Recorded data:

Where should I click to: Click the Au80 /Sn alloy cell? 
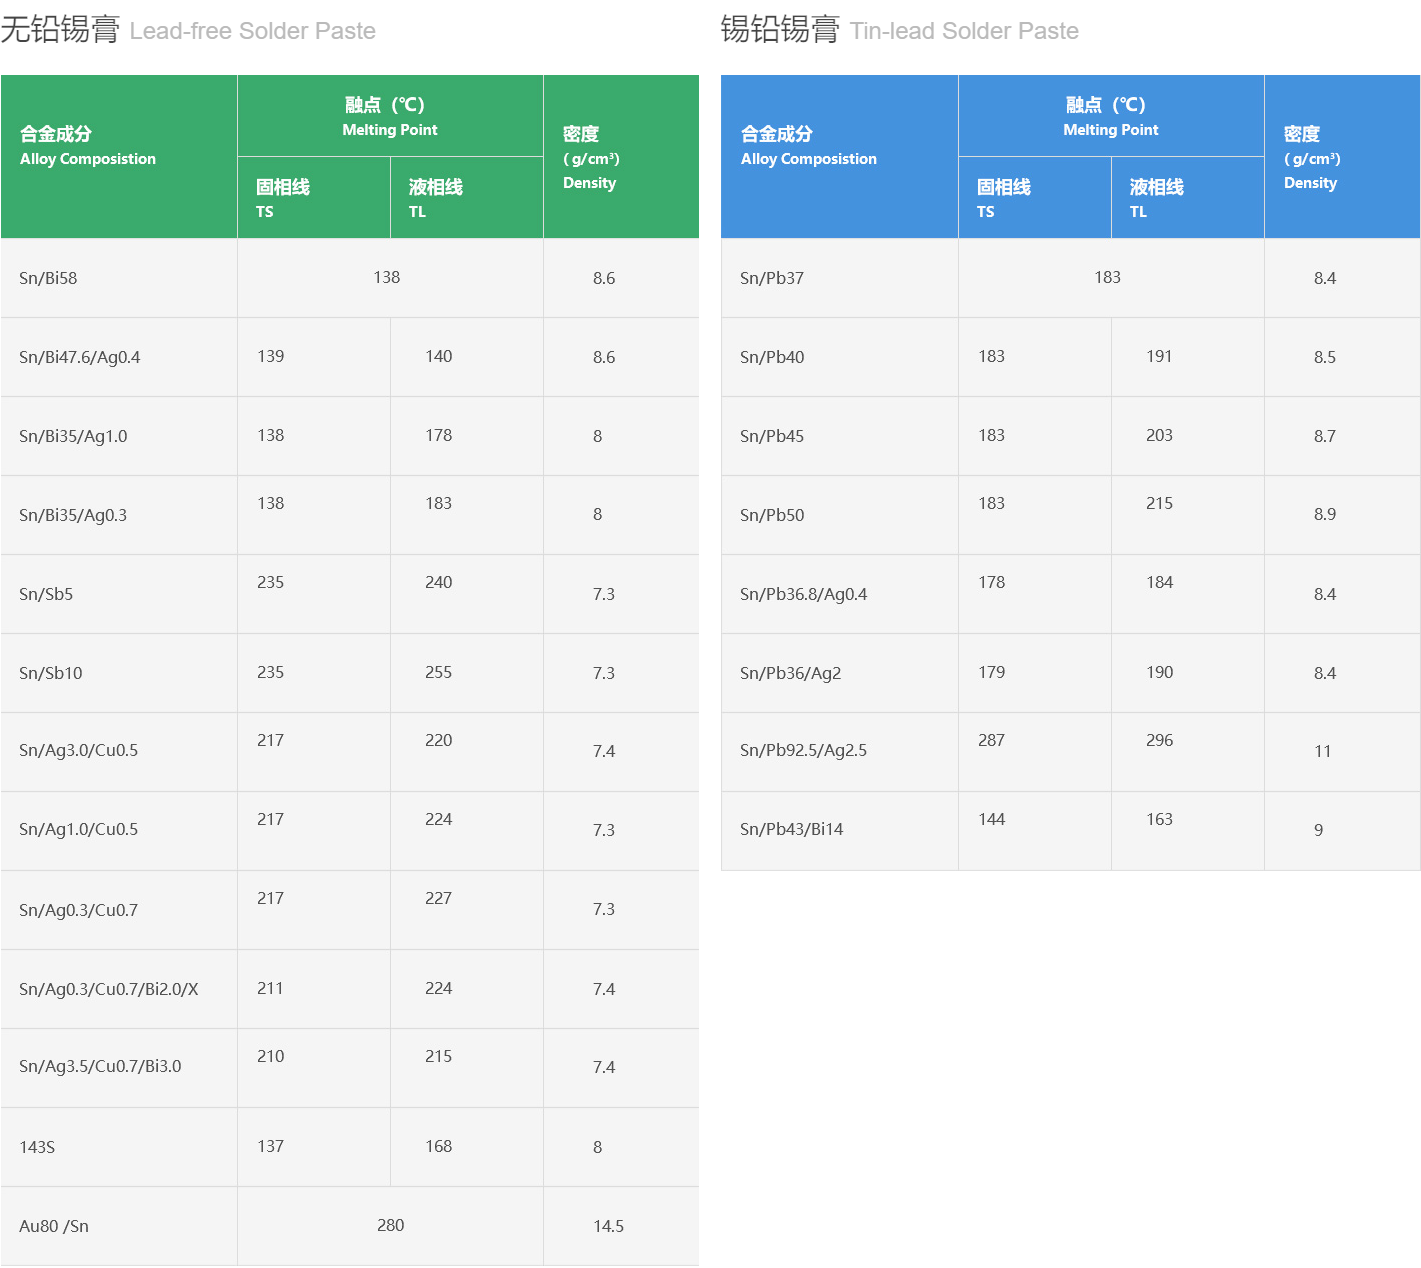54,1226
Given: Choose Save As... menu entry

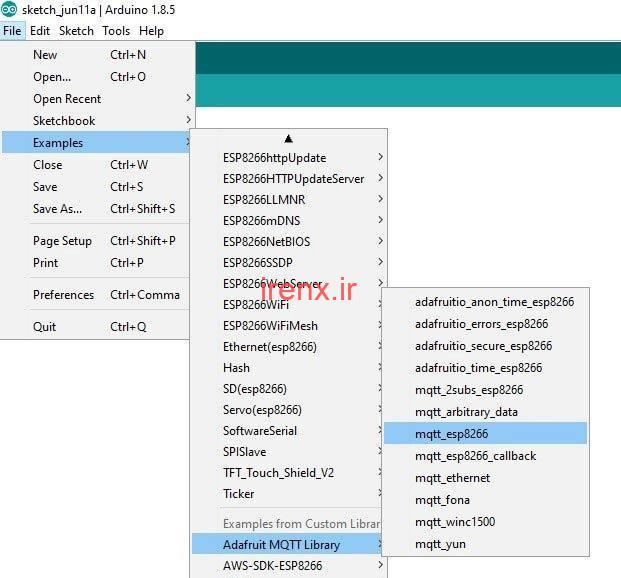Looking at the screenshot, I should [x=57, y=209].
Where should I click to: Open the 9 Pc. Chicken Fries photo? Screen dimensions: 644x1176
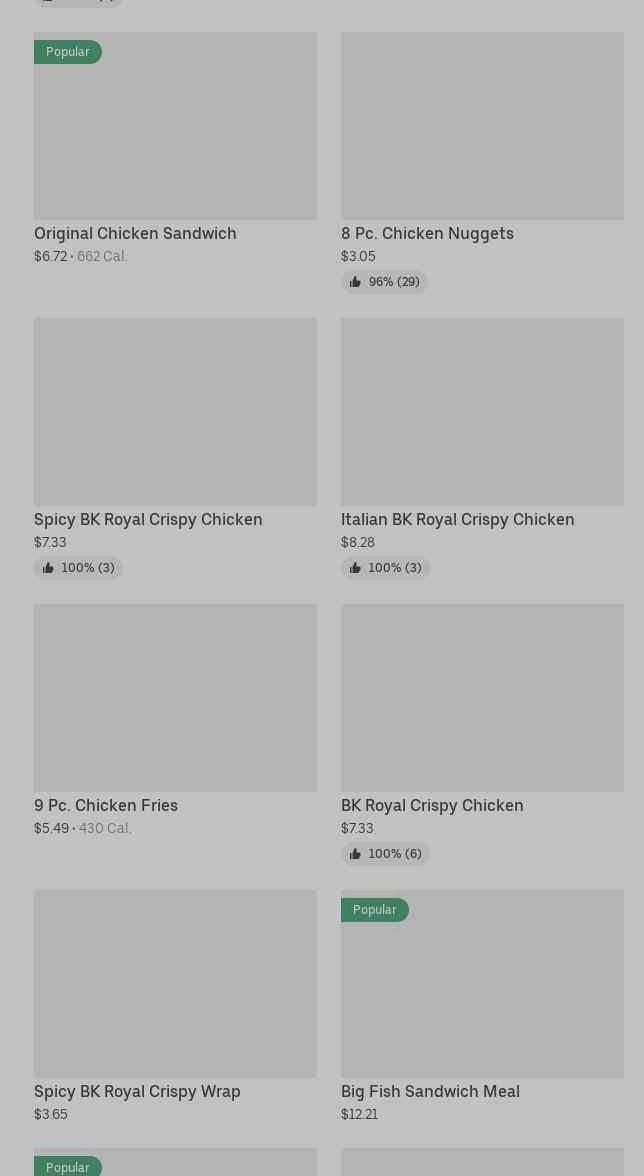point(175,698)
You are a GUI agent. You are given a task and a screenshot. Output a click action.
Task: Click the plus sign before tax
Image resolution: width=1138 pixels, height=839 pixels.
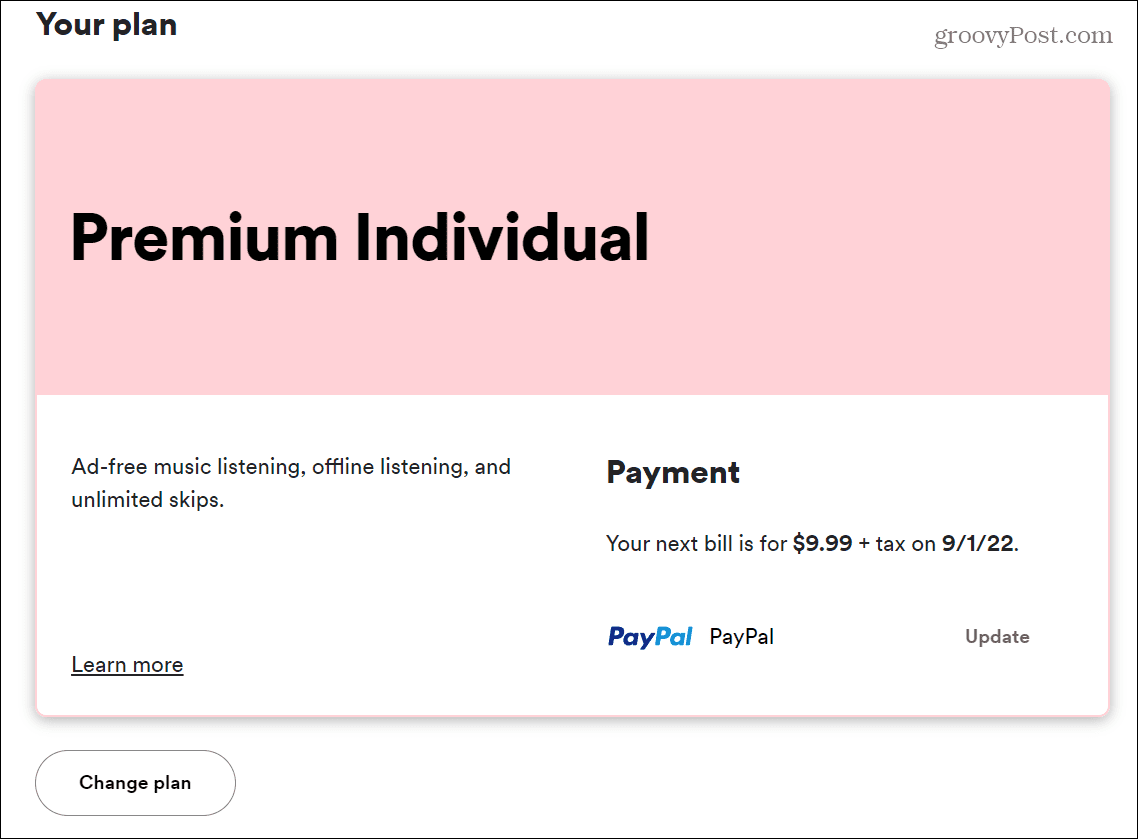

What is required:
The whole listing should be printed again exactly as written, images excluded.

Finished exercise:
Where should I click to: Click the Au80 /Sn alloy cell? 
54,1226
Given: Choose Save As... menu entry

Looking at the screenshot, I should [x=57, y=209].
Where should I click to: Open the 9 Pc. Chicken Fries photo? Screen dimensions: 644x1176
point(175,698)
You are a GUI agent. You are given a task and a screenshot. Output a click action.
Task: Click the plus sign before tax
Image resolution: width=1138 pixels, height=839 pixels.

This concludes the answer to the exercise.